When you see it—that thing you have been trying to describe to your spouse for weeks but can’t quite capture because of your limited vocabulary—stop what you are doing immediately. When you see him make that face that is so pensive and adult, yet so innocent and sweet. He is wearing the polo shirt that makes it look like the color of his shirt and the color of his eyes were pilfered from the same wavelength, the deep greens of both the shirt and his big, child-eyes longing to be reunited.
His eyes gleam like broken glass at the bottom of a pool.
Wipe the soapy water, or the grime, or the snot from your hands to make sure none of it gets on the camera that is always tucked safely away in a box in the front closet, the one that you don’t use enough, considering how much your mother-in-law spent on it, outdoing herself at Christmastime once again.
Try to remember what that book about photography said, the one your brother gave you for your birthday because he wasn’t sure what else to get you, the one you tried to read but only got two chapters into before you gave up on it.
Check the aperture, hold your breath so that when you take the picture it won’t be blurry. Tuck your elbows in to support the weight of the camera and keep the lens from shaking. Suppress your dread that he won’t appreciate the advantages he has; that he will be muscled out of the socio-economic opportunities you want for him by some egregious exploitation by some nameless, fascistic politico-corporate machine; suppress your fears that he will feel about you the way you feel about your parents.
Get him to stop screaming, knocking over vases that have been in the family for years, destroying library books and the toy bought for him by your aunt who died unexpectedly when he was a month old.
Set him there—on a spot on the rug that is not streaked with vomit, blood, or excrement.
Suppress the fear that he will end up with cancer, lupus, ADHD (or whatever they are calling it now), chronic depression, diabetes, or toddler-onset carpal tunnel.
Get him to hold still, to look up, but to keep that look on his face. Turn on the flash so the background won’t overwhelm him. Change your mind about the flash. Turn the flash off. Turn on the lights in the room because the sun is shining at a strange and off-putting angle, a way that makes his nose look like your father’s. You don’t want this picture to remind you of your father. You want this picture to be perfect.
Take off the lens cap. Make sure you have enough room on the memory card.
Worry that you should be savoring the moment rather than trying to obsessively and pathologically capture and catalog every little event. Wonder if you are present enough as a parent; if you spend too much time staring at your phone.

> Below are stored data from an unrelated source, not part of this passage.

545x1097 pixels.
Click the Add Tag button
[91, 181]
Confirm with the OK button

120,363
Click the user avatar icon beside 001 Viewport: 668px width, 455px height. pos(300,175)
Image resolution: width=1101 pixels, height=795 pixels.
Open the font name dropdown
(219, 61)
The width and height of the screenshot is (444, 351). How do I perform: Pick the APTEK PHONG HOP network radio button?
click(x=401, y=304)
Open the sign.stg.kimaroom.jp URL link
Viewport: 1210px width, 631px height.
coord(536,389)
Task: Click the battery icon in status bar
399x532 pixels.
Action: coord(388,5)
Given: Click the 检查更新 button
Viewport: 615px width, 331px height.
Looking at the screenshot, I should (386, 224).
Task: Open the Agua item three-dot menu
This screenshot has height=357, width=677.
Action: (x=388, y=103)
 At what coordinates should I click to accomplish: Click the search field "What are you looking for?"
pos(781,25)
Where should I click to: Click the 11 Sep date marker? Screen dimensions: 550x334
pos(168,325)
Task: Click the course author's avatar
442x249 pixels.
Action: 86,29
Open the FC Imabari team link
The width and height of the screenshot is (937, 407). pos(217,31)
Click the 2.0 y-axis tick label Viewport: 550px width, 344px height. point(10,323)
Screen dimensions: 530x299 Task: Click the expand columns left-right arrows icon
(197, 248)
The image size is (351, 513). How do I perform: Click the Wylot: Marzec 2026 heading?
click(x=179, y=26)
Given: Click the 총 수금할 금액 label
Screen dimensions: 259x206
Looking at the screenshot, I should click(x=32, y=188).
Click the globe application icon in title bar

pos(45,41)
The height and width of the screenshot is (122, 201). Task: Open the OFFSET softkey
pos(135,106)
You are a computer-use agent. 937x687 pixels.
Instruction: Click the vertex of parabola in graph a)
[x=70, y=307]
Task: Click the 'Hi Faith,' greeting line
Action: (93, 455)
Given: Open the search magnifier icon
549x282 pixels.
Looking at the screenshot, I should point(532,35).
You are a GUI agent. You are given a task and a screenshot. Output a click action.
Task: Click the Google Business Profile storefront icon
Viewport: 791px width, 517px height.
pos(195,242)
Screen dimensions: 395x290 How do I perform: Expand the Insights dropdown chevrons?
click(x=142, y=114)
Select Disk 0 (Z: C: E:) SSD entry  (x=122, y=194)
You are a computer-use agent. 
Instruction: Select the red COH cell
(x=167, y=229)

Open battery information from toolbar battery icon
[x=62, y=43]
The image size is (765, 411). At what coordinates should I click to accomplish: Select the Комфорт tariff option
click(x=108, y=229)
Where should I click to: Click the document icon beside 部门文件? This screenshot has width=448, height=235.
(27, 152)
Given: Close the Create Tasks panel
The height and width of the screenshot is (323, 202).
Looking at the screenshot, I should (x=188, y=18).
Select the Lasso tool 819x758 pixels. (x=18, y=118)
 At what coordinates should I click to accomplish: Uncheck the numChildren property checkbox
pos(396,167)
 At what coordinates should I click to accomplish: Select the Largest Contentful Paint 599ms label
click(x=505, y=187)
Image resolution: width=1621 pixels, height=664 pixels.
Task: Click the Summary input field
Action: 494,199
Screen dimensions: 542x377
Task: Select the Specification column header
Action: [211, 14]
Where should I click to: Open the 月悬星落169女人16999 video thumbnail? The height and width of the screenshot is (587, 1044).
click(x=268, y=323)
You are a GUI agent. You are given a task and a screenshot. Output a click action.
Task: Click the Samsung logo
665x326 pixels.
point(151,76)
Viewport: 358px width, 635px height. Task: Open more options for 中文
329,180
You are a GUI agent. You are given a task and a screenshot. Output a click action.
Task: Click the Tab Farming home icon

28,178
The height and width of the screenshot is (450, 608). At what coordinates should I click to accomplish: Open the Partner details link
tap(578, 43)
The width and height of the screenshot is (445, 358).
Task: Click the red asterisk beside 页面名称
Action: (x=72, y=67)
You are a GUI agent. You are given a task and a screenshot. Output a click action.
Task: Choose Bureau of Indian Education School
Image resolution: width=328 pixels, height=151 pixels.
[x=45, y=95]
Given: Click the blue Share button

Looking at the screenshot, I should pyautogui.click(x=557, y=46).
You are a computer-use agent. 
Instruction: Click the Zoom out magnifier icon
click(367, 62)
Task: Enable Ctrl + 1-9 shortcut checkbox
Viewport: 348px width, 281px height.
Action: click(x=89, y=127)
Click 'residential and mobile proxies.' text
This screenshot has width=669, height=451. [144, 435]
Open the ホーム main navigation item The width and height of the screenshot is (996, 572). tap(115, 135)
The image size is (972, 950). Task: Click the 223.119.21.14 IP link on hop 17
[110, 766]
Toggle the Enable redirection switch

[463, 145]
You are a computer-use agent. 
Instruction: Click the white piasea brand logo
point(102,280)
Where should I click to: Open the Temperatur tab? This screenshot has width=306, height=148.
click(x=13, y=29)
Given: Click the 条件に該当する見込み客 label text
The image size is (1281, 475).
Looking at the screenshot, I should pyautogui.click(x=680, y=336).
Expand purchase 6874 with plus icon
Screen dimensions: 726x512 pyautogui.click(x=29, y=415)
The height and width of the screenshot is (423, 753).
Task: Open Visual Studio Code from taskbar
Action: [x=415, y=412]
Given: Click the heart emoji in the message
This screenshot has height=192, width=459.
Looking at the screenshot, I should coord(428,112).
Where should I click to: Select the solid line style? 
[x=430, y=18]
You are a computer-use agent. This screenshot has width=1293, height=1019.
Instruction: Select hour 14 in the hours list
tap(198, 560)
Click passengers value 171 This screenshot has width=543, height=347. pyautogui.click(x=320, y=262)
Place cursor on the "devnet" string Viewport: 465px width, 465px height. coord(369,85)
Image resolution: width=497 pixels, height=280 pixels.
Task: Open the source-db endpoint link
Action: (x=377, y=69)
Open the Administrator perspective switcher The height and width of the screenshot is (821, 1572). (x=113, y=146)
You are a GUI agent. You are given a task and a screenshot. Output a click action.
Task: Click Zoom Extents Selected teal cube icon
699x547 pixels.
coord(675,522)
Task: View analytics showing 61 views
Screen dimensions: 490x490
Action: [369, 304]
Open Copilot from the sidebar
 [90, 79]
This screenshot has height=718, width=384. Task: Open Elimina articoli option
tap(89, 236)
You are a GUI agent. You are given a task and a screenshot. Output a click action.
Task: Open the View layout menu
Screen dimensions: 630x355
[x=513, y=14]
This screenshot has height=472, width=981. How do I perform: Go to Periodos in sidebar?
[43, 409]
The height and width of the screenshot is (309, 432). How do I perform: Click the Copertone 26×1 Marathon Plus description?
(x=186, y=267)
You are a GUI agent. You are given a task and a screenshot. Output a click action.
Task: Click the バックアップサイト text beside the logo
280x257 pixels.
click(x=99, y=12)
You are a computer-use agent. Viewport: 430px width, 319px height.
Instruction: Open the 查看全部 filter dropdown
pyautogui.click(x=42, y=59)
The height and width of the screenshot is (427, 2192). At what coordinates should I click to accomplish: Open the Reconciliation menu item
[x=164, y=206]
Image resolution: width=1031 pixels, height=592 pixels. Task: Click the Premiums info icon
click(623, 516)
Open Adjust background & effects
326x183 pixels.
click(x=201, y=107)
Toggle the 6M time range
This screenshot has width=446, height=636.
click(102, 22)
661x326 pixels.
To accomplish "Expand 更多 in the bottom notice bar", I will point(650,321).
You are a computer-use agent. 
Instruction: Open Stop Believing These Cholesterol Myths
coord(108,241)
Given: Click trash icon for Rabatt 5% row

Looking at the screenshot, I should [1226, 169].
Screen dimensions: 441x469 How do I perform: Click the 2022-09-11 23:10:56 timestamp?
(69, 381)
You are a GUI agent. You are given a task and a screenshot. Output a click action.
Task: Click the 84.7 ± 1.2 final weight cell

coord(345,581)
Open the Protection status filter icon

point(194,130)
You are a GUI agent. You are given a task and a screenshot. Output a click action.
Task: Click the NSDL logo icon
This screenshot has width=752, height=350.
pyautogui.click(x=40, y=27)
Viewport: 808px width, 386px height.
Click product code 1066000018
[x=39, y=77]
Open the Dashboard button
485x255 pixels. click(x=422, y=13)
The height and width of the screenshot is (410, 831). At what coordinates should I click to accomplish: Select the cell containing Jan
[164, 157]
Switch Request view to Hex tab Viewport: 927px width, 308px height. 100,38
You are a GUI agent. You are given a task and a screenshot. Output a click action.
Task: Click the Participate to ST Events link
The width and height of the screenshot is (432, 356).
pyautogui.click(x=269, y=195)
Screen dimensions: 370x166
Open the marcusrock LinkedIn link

Resolve to be more Zen about things.
Worry that by referring to him as "him" and by giving him a traditionally male name (not to mention all the superhero action figures, sports equipment, the toy workbench, the plastic trucks, and that motorized motorcycle) that you are reinforcing societal gender norms and making decisions for him that he should make for him or herself or themself.
Think about his friend Morgan whose parents are progressive-minded enough to buy him all manner of dolls and plastic cooking utensils, a little beauty station, and to even put ribbons in his hair. Think about how disappointed in yourself you are whenever you arrive at playgroup to find that you are shocked and made uncomfortable by the ribbons in the young boy’s dark, wavy hair. Think about how closed-minded your parents are and how, on so many occasions, you have confronted them with how regressive their own thinking is. Recognize the hypocrisy in your refusal to buy him sneakers that one time last summer because the only ones at the store that were in his size were pink.
Try to forget all the things you read on that internet message board that implied you needed to schedule children to keep them regimented. Try to remember the useful stuff you found from those old Cosmos from the 1950s in your grandmother’s basement, and try to forget the terrible stuff about shaming him to keep him from getting fat.
Give yourself permission to think about all of these things for a moment. Luxuriate in the anxiety that he will lash out, drink too much, and that you will have to figure out how to continue loving him after he does something heinous: robs, rapes, or murders. Think about how difficult it might be to continue loving yourself. Fix your thoughts on the horrors that lurk like silent, sharp-toothed animals loosed in his room—the horrors the media and your in-laws and friends with kids and friends without kids assure you are waiting to devour him. Allow yourself to think about these things just long enough to be able to see them for the perverse fantasies they are, to inoculate yourself against them like drinking rattlesnake poison to protect yourself from the venom of a bite.
Try to stay composed.
Get him to look up for one second, and to keep that look on his face, the one you want to preserve and show your spouse, get him to sit still so that you can go back to doing whatever it was you were doing, whatever menial task that you never remember doing before you had him in your life and that now you seem to do pretty much nonstop.
Check the aperture again, keep holding your breath for just a second longer.